● **Extrait**
- - - - - - -

Et j’ai fini par comprendre pourquoi… 

Alors que l’espace public devrait être le lieu des possibles, l’occasion de nouvelles rencontres, de découvertes, il m’apparaît maintenant prioritairement comme un espace où l’on prend des risques.

En tant que femme, il m’est arrivé de me sentir en danger tard le soir, quand la rue est quasiment déserte. Aujourd’hui, même en plein jour, et encore plus quand il y a du monde, « l’autre » apparaît d’abord comme une menace potentielle, surtout pour peu qu’il ne porte pas de masque.

Oui, je le reconnais, quand je suis dans un bus ou dans une rame de métro et à côté de quelqu’un qui ne porte pas de masques, cela me met en rage. Bouffée de colère !  Certains ont oublié, et si on leur parle, ils s’excusent platement, et remontent leur masque.

- - - - - - -

● **Consignes**
1. D'après l'extrait, pourquoi la personne qui écrit est-elle prise de colère dans un bus ou une rame de métro ?
2. Renvoyez le passage de l'extrait qui va de « En tant que » jusqu'à « pas de masque. » inclus.

● **Données**

- - - - - - -

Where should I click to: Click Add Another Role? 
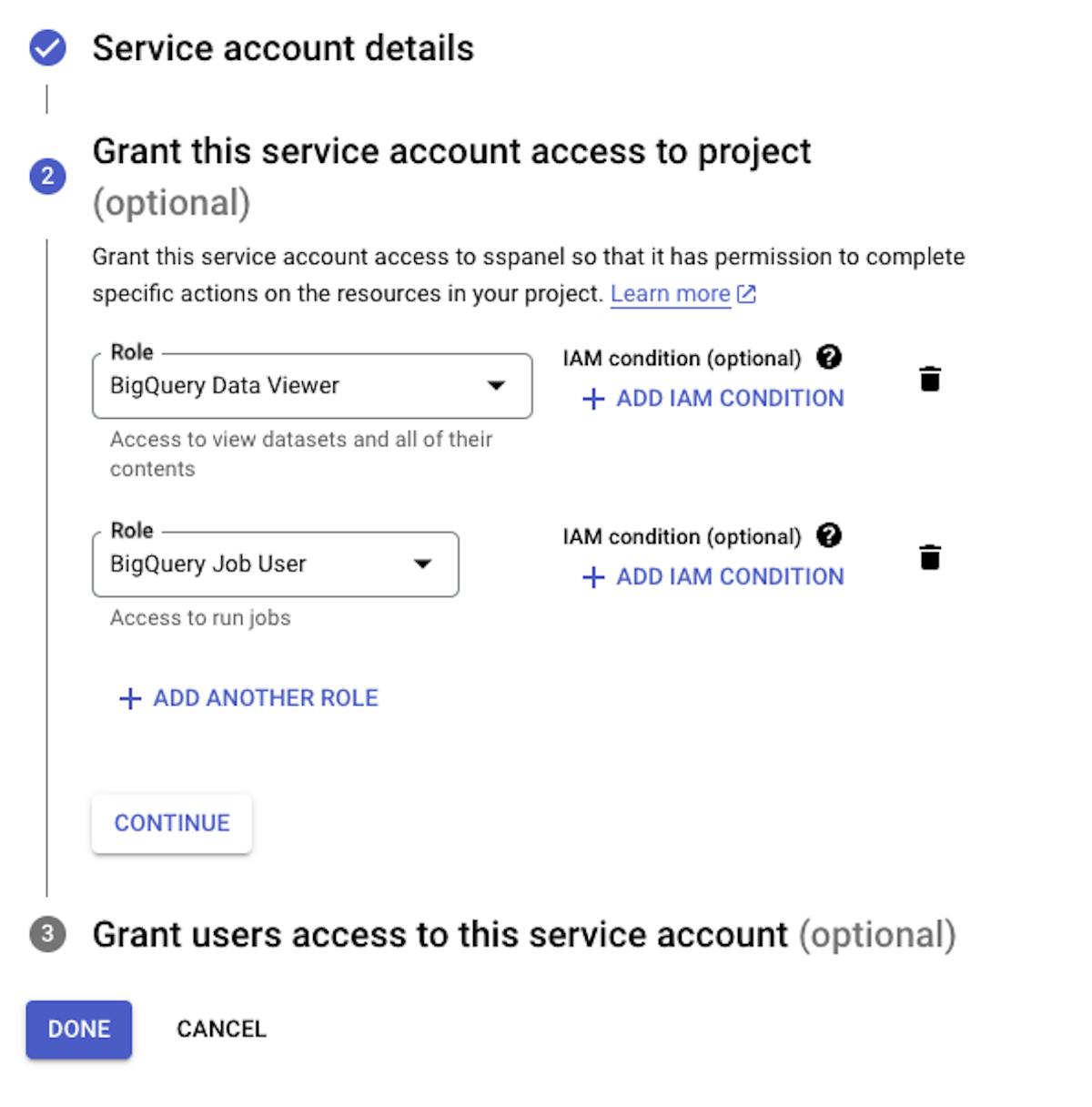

- - - - - - -

● **Corrigé**
1. Elle se met en rage lorsqu'elle se trouve à côté de quelqu'un qui ne porte pas de masque.

2.
En tant que femme, il m’est arrivé de me sentir en danger tard le soir, quand la rue est quasiment déserte. Aujourd’hui, même en plein jour, et encore plus quand il y a du monde, « l’autre » apparaît d’abord comme une menace potentielle, surtout pour peu qu’il ne porte pas de masque.